Menyusuri Detik Kehidupan Bersama Indra KH



Maut Menjemput Usai Sabung Ayam

0 comments

Photobucket - Video and Image Hosting
Menjelang Ramadhan tiba, sebagian masyarakat kita kerap memulainya dengan kegiatan silaturahmi keluarga. Aktivitas tersebut ada yang memanfaatkannya sebagai sarana ishlah, saling berma'afan satu sama lain, atau pun untuk sekedar berkumpul saja.

Begitu juga yang keluarga besar kami lakukan. Sabtu (23/9) sore itu, kami sengaja berkumpul di rumah untuk bersilaturahmi setelah sekian lama tidak bertemu. Namun, saat saya bersama beberapa orang saudara dan kerabat tengah asyik mengobrol di depan rumah, tiba-tiba kami dikejutkan oleh kedatangan seorang nenek berusia sekitar 70 tahun. Setahu saya, wanita lanjut usia ini agak sedikit terganggu jiwanya, sehingga waktu itu awalnya kami tidak terlalu menghiraukan ucapannya. “Waah maenya gara-gara ngadu hayam, kalakah jelema anu maot (Waah, masa gara-gara sabung ayam, malah manusia yang meninggal),” katanya seraya menunjukan jari tangannya ke arah barat desa.

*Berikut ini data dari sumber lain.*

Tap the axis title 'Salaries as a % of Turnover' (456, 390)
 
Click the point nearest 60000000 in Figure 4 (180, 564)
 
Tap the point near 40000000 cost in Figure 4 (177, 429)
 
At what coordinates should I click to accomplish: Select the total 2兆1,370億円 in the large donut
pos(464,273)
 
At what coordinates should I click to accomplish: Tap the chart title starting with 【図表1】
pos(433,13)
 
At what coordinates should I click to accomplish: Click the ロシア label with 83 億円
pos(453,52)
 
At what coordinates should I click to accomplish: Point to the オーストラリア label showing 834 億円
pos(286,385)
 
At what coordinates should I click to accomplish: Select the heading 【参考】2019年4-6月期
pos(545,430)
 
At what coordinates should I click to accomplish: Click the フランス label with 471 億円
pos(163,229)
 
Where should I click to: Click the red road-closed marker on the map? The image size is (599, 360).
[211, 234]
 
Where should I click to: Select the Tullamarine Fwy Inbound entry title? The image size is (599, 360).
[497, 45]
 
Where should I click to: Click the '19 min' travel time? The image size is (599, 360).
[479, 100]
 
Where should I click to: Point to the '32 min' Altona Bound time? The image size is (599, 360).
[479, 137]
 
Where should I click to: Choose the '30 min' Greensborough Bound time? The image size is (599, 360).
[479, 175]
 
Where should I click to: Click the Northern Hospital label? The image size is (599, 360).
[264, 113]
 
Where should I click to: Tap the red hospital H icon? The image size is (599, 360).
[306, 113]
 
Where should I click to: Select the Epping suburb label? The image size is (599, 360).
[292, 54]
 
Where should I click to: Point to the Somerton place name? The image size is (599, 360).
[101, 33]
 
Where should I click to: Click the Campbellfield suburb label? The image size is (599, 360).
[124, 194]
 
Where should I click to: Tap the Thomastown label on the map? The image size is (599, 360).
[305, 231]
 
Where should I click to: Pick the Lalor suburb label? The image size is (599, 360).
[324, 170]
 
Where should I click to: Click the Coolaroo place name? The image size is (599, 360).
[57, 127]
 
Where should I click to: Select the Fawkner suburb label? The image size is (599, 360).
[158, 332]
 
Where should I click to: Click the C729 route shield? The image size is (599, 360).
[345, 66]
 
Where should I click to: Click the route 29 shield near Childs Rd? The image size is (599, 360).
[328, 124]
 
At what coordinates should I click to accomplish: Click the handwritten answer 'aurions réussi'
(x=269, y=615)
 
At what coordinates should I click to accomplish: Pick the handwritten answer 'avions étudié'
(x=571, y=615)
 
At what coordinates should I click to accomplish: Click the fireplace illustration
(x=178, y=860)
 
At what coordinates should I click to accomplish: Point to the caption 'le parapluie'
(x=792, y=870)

Setelah beberapa lama kami akhirnya menjadi penasaran dengan perkataan sang nenek itu. Bersama ayah mertua, saya pun kemudian berangkat menuju tempat yang ditunjukannya, jaraknya sekira 100 meter dari rumah. Benar saja, setibanya di lokasi ternyata telah berkumpul beberapa orang yang tengah mengelilingi salah seorang pria paruh baya yang telah meninggal dunia. Bapak tersebut hanya dibaringkan di teras sebuah rumah dan ditutupi sehelai kain.

Salah seorang pemuda yang turut menjadi saksi mata menuturkan kepada saya bahwa bapak tersebut tiba-tiba saja terjatuh di perkebunan yang berada di lembah sebrang daerah kami. Kepada sang pemuda, dia mengeluh kecapaian setelah berusaha kabur dari kejaran polisi yang menggerebek arena sabung ayam di desa tetangga. “Tadi mah waktos teu acan pupus, bari ngos-ngosan anjeuna nyarios nuju kabur ti udagan pulisi anu ngagerebeg tempat anjeuna ngiringan ngadu hayam (Sebelum meninggal ia berkata sambil terengah-engah bahwa ia kabur dari kejaran polisi yang menggerebeg tempatnya mengikuti sabung ayam),” katanya.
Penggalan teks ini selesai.